◆ Extrait
C’est vous qui savez captiver

Mon cœur aux autres rois rebelle ;

C’est vous en qui je dois trouver

Une douceur toujours nouvelle :

C’est chez vous qu’il faut achever

Ma vieille Histoire universelle,

Dépuceler, enjoliver,

Dans vingt chants, Jeanne La Pucelle.

Et surtout à jamais braver des Dévots l’infâme séquelle.

 

 

Je partirai donc, mon adorable maître, pour revenir, dès que j’aurai mis ordre à mes affaires. Je vous parle avec ma franchise ordinaire. J’ai cru m’apercevoir que je vous serais moins agréable si je venais ici avec d’autres, et je vous avoue qu’appartenant uniquement à votre majesté, j’aurai l’âme plus à l’aise.

 

Je n’ambitionne point du tout d’être chargé d’affaires comme Destouches et Prior, deux poètes qui ont fait deux paix entre la France et l’Angleterre (1). Vous ferez ce qu’il vous plaira avec tous les rois de ce monde, sans que je m’en mêle ; mais je vous conjure instamment de m’écrire un mot que je puisse montrer au roi de France.

◆ Données fournies
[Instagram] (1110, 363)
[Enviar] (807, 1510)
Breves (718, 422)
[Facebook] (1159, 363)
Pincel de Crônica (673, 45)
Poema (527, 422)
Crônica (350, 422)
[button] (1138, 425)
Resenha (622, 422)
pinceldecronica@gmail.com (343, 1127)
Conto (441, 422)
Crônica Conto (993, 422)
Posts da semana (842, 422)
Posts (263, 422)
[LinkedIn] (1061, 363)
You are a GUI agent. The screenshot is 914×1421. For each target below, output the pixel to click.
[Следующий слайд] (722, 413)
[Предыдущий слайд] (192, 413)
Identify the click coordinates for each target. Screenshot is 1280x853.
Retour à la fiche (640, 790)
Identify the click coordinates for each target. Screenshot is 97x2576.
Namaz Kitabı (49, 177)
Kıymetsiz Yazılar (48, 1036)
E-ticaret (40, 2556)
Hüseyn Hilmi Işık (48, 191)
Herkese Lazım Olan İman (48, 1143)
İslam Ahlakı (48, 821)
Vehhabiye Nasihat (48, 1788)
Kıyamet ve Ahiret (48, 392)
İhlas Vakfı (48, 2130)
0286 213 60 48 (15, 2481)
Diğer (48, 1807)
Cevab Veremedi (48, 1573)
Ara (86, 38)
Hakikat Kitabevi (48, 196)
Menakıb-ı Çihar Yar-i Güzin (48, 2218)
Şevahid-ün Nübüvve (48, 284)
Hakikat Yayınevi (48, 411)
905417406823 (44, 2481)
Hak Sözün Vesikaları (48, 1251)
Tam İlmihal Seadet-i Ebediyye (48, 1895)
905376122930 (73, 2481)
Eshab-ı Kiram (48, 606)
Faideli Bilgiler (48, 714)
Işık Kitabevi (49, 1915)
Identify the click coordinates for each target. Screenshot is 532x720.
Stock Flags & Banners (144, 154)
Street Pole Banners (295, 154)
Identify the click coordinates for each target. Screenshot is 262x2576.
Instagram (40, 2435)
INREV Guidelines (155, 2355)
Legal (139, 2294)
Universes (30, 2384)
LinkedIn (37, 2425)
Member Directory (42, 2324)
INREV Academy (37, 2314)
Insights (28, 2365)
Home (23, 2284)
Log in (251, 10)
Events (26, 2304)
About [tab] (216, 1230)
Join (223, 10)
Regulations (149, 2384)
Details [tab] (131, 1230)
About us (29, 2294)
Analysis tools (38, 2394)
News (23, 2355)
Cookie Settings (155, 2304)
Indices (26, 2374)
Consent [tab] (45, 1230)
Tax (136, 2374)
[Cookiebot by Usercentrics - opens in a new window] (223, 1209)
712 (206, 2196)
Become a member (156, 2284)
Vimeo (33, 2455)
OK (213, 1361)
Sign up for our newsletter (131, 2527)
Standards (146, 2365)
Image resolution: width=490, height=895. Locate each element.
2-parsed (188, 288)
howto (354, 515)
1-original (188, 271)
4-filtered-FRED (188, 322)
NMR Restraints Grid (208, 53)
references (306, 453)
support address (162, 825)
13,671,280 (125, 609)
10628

◆ Consigne
Recopiez mot pour mot l'extrait en entier, du premier vers à la dernière phrase. La liste n'intervient en rien dans ce travail.

◆ Corrigé
C’est vous qui savez captiver

Mon cœur aux autres rois rebelle ;

C’est vous en qui je dois trouver

Une douceur toujours nouvelle :

C’est chez vous qu’il faut achever

Ma vieille Histoire universelle,

Dépuceler, enjoliver,

Dans vingt chants, Jeanne La Pucelle.

Et surtout à jamais braver des Dévots l’infâme séquelle.

 

 

Je partirai donc, mon adorable maître, pour revenir, dès que j’aurai mis ordre à mes affaires. Je vous parle avec ma franchise ordinaire. J’ai cru m’apercevoir que je vous serais moins agréable si je venais ici avec d’autres, et je vous avoue qu’appartenant uniquement à votre majesté, j’aurai l’âme plus à l’aise.

 

Je n’ambitionne point du tout d’être chargé d’affaires comme Destouches et Prior, deux poètes qui ont fait deux paix entre la France et l’Angleterre (1). Vous ferez ce qu’il vous plaira avec tous les rois de ce monde, sans que je m’en mêle ; mais je vous conjure instamment de m’écrire un mot que je puisse montrer au roi de France.